AUT_ABooklet_2023

Answer. There are three such pairs, $(x,y)=(2,2)$, $(x,y)=(2,3)$ and $(x,y)=(3,2)$.

For $x=1$, we get $d=1$ and the given equation becomes the contradiction $y=y+2$. This works analogously for $y=1$. Therefore, we can assume $x\ge 2$ and $y\ge 2$.

We start with the case $d=1$ which gives the equation $$xy=x+y+1⟺(x-1)(y-1)=2.$$ The possible factorizations $2=1\cdot 2$ and $2=2\cdot 1$ give the pairs $(x,y)=(2,3)$ and $(x,y)=(3,2)$, respectively, because $\gcd (x,y)=1$ is satisfied.
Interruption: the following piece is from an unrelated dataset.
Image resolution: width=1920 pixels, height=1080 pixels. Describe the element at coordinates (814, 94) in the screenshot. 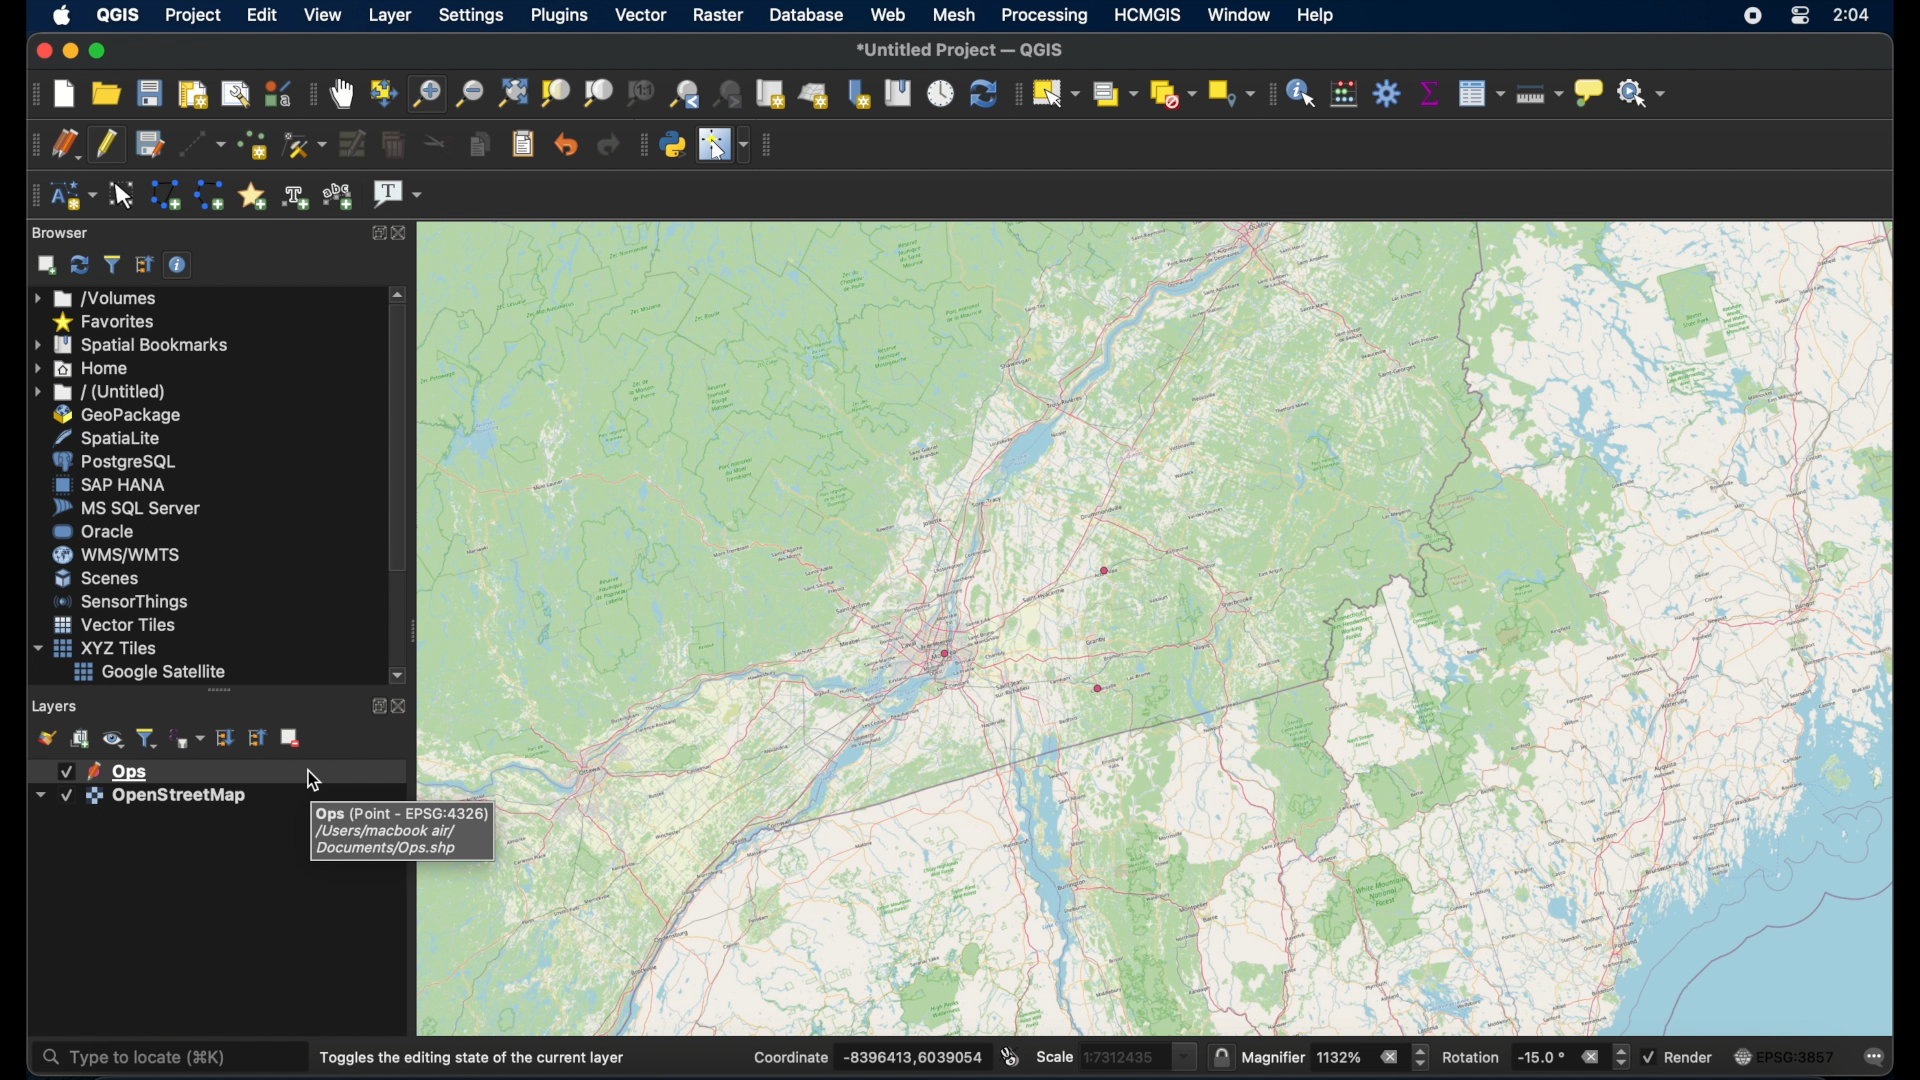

Now, we treat the case $d\ge 2$. The given equation is equivalent to $$\frac{1}{xd}+\frac{1}{yd}+\frac{d}{xy}=1.$$ Because of $xd\ge 4$ and $yd\ge 4$, we get $$1\le \frac{1}{4}+\frac{1}{4}+\frac{d}{xy}⟺xy\le 2d.$$ Together with $xy\ge d^2$, we obtain $d=2$, $x=y=2$ which gives indeed the third pair $(x,y)=(2,2)$ with $\gcd (2,2)=2$.